TOPページへ

BLOG
ブログ

技術開発のブレイクスルー、会社の信頼度アップをも生む「スマート保安導入支援事業費補助金」の力

IT技術の進化に伴い、さまざまな分野でデジタル化が加速しています。しかし保安分野は長く巡視点検が基本とされ、人の目・手に拠る管理からの脱却が課題でした。
その状況に風穴を開け、保安分野の効率化・高度化への牽引が期待されるのが、「スマート保安導入支援事業費補助金」です。高度な保安業務のノウハウを持ちながらも、費用の点で新規性・革新性のある技術開発に踏み込めなかった企業や自治体が、この補助金との出会いで得たもの。それは技術開発のブレイクスルーに留まらず、企業の信頼度アップをも生み出し、次のステージへの大きな足掛かりとなっています。

●風力発電所運用に最適化した国産統合操業管理システムを構築
「イオスエンジニアリング&サービス株式会社」

みなし設置者として風力発電所の運営を行うイオスエンジニアリング&サービス株式会社(本社:東京都千代田区、代表:須藤 豊)は、補助金を利用し、風力発電所運用に最適化した国産統合操業管理システムを構築しました。

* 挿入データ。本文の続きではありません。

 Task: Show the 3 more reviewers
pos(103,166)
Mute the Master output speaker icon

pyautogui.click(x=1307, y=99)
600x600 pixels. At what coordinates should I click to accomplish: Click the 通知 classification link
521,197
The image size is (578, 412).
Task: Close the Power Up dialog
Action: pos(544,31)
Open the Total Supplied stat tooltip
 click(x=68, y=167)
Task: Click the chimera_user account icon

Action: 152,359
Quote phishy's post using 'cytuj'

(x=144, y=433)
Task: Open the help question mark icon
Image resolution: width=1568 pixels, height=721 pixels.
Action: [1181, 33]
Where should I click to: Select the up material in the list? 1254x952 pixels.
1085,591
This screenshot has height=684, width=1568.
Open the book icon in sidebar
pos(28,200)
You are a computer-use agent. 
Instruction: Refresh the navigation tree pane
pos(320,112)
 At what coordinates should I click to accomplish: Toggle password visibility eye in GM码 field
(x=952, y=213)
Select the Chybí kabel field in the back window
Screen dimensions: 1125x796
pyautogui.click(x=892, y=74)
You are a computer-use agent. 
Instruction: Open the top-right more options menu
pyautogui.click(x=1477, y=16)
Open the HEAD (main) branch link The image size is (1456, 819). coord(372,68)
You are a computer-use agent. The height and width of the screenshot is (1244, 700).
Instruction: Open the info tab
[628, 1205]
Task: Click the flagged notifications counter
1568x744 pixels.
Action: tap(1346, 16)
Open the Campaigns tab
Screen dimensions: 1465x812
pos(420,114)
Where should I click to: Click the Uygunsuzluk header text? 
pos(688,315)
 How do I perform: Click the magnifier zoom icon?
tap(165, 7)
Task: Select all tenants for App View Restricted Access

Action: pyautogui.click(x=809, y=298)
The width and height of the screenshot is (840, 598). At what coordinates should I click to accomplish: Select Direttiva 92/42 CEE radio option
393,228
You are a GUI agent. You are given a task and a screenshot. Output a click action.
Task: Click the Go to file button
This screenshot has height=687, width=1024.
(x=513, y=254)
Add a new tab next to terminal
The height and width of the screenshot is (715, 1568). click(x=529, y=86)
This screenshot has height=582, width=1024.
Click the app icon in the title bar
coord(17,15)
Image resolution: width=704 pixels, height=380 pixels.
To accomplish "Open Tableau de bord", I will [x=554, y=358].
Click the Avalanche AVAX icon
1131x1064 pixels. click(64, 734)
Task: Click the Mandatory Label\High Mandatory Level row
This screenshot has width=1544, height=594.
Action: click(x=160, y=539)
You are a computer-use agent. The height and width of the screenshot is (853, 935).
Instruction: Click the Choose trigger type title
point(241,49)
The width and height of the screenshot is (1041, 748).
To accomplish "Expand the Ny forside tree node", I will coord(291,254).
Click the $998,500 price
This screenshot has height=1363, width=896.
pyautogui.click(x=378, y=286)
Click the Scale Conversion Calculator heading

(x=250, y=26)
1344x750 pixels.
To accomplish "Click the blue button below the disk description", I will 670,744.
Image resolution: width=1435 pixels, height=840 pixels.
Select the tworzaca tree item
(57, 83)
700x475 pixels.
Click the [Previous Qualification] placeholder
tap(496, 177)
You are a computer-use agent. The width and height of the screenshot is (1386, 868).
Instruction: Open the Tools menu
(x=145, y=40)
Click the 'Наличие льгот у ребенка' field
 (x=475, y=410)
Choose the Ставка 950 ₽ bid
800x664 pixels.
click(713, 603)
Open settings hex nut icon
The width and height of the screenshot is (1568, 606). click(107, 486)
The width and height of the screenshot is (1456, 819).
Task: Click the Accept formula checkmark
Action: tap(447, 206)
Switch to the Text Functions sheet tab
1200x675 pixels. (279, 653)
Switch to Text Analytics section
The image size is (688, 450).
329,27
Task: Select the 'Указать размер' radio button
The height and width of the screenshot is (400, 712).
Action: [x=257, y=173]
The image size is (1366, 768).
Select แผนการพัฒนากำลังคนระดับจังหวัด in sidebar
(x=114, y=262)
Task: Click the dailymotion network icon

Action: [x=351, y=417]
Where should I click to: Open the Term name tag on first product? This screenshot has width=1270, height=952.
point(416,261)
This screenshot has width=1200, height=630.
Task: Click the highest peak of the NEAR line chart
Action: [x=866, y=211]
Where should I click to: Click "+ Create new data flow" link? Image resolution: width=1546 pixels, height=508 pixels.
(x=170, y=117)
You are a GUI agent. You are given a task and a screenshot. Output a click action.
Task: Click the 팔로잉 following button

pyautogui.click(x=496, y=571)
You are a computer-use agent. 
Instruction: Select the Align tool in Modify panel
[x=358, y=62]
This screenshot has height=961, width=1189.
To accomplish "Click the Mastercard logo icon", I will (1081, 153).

風力発電施設は厳格な保守管理が求められるものの、山間や僻地の立地環境も多く、アクセス性や作業の危険度において過酷な業務が強いられてきました。これらを解消すべく遠隔モニタリングや点検作業デバイス等を用いてきましたが、そもそも風車用途に最適化&統合化されたものはなく、風車メーカーの大半を占める海外企業製のツールは、データ格納方法やデータ取得スパン等さまざまな面で国内の保守ニーズにマッチしない点も見受けられて、現場から「国内ニーズに応える使い勝手の良いシステム」の開発が強く求められていました。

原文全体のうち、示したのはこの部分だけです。